Asymptomatic cysts discovered during ultrasonography for evaluation of jaundice during pregnancy can be observed, with expansion documented by serial ultrasound examinations. Cholangitis, complicating a choledochal cyst, may be treated initially with antibiotics, but probably will require cyst decompression to prevent recurrent bouts of sepsis. If possible, nonoperative management should be carried out until the fetus is sufficiently mature to tolerate cesarean section9). This will allow definitive surgery at the time of section. That is how we treated our patient. Accordingly, any symptomatic or rapidly enlarging choledochal cyst during pregnancy should be treated, and labor-with its further increase in intraabdominal pressure and its known association with cyst rupture-should be avoided. In the past, however, definitive treatment of a choledochal cyst during pregnancy has been associated with a prohibitive fetal and maternal morbidity and mortality10). Several cases described in literature showed that antepartum cyst drainage, either by cholecystostomy2) or by internal drainage11), has permitted subsequent normal vaginal delivery without the morbidity of definitive therapy. Cyst decompression, however, does not eliminate the possibility of subsequent episodes of cholangitis, nor does it obviate the need for a subsequent postpartum operation for definitive treatment of the cyst, which is now considered to be cholecystectomy, complete excision of the cyst and Roux-en-Y hepaticojejunostomy12).
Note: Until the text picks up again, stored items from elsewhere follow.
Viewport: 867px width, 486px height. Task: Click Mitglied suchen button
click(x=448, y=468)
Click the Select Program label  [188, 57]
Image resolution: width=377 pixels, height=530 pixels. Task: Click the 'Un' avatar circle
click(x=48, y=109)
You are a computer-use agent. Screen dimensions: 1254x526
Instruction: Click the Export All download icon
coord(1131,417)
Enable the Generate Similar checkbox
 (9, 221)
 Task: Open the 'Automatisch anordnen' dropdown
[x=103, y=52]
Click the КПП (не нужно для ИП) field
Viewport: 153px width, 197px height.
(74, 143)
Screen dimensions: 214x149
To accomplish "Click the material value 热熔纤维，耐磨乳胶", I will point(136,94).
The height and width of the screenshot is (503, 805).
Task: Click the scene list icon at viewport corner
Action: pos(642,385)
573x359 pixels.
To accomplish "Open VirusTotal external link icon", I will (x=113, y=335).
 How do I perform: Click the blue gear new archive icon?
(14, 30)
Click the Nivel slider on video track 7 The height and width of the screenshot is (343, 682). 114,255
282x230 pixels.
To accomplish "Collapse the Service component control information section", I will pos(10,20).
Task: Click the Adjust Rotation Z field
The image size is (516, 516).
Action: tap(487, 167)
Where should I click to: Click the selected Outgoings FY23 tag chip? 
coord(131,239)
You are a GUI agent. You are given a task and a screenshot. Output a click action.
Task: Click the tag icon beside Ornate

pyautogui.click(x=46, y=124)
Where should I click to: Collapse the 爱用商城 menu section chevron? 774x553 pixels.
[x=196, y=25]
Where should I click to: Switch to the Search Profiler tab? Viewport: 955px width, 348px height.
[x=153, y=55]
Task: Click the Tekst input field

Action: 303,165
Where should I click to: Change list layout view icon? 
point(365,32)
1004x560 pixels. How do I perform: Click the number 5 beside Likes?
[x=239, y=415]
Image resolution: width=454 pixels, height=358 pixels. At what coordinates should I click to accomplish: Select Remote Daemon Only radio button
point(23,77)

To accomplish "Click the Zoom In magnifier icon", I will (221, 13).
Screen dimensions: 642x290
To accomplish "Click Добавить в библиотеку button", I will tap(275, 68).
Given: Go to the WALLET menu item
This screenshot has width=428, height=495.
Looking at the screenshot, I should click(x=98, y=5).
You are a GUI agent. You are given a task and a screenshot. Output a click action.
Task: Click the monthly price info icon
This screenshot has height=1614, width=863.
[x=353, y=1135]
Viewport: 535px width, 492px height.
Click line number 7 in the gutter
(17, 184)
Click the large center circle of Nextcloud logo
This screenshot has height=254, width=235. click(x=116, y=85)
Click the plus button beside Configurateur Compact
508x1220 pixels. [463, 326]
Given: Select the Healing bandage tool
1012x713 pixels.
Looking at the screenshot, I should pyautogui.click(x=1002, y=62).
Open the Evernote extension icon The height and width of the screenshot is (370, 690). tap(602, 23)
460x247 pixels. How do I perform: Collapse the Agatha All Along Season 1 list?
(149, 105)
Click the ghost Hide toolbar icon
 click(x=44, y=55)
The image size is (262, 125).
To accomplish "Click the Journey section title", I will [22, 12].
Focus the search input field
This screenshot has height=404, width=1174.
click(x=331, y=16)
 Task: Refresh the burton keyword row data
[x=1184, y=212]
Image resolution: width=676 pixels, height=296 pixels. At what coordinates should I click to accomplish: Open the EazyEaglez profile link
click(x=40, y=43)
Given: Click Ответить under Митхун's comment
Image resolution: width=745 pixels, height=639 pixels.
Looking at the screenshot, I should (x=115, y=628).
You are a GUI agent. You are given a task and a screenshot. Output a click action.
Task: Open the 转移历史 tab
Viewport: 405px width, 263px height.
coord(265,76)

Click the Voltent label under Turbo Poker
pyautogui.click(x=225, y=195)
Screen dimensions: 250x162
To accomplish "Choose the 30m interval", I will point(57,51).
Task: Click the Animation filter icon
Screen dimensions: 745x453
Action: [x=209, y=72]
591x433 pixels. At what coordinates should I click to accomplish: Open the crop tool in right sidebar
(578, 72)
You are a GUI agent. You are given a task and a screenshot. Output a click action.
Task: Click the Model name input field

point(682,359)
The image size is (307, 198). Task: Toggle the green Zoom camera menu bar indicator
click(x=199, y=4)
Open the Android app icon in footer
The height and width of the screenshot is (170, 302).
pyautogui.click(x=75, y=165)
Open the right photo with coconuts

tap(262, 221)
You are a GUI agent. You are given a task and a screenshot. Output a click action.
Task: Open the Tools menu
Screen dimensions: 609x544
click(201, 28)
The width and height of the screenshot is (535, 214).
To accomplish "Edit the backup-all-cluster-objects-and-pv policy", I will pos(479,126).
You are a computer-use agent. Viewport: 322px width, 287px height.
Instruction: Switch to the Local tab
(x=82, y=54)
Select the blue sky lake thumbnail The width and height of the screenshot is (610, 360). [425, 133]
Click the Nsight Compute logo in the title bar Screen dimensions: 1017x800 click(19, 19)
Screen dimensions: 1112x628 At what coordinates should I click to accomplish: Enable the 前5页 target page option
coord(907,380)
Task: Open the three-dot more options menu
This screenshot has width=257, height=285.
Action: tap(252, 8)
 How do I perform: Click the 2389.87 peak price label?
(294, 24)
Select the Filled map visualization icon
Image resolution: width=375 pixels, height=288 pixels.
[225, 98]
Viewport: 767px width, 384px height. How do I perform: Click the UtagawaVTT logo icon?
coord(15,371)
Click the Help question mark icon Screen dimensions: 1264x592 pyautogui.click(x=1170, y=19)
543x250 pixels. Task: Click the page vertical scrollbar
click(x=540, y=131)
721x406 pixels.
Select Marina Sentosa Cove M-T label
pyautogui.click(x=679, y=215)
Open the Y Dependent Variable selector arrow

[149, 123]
The mortality of this procedure is 7%, which is comparable to that of internal drainage13). Complications, including recurrent pain, jaundice, stricture formation and cholangitis occur in 50% of patients after internal drainage, and in 8% of patients after excision. Malignant changes in cysts occur in 0.7% before the age of 10, 6.8% in the second decade of life, and 14.3% in the older age group with internal drainage13). Review of literature reveals only one reported case of cancer after excision13).
In this pregnant adult with choledochal cyst, our goal was to excise the cyst, if feasible, without compromising the life of the mother or the fetus. We hope that this approach will decrease future complications and subsequent development of cancer. It also highlights the importance of fully investigating epigastric pain in pregnancy, a symptom frequently encountered in the antenatal period.